== Saved entries ==
•••••

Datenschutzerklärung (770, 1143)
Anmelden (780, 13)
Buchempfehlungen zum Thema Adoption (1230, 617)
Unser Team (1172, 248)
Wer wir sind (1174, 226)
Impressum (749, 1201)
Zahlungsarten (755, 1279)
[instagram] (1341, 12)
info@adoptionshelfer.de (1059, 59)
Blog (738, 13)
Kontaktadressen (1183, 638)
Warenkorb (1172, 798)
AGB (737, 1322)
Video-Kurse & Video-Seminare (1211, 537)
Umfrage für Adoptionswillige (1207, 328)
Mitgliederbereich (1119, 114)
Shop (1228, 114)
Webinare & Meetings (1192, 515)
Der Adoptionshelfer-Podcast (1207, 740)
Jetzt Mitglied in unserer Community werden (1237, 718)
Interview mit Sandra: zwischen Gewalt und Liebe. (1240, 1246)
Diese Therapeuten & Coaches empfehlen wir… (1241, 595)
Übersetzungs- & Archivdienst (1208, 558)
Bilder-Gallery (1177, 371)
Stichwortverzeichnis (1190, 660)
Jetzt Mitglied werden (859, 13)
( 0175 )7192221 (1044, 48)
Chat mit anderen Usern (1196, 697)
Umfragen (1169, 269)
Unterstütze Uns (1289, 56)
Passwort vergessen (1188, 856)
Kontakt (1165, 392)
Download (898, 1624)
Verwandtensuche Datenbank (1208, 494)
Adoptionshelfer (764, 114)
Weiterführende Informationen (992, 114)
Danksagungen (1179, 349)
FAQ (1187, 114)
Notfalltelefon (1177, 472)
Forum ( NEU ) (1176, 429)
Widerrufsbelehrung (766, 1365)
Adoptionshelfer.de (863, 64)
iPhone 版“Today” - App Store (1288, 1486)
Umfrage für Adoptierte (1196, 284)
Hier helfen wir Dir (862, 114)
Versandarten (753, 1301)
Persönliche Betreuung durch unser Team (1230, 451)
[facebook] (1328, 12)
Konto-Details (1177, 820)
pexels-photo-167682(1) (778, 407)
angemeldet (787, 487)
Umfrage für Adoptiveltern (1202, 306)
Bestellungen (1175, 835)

•••••

== What to work on ==
All lines in the records with the string "werden" should be copied out.

== Result of this exercise ==
Jetzt Mitglied in unserer Community werden (1237, 718)
Jetzt Mitglied werden (859, 13)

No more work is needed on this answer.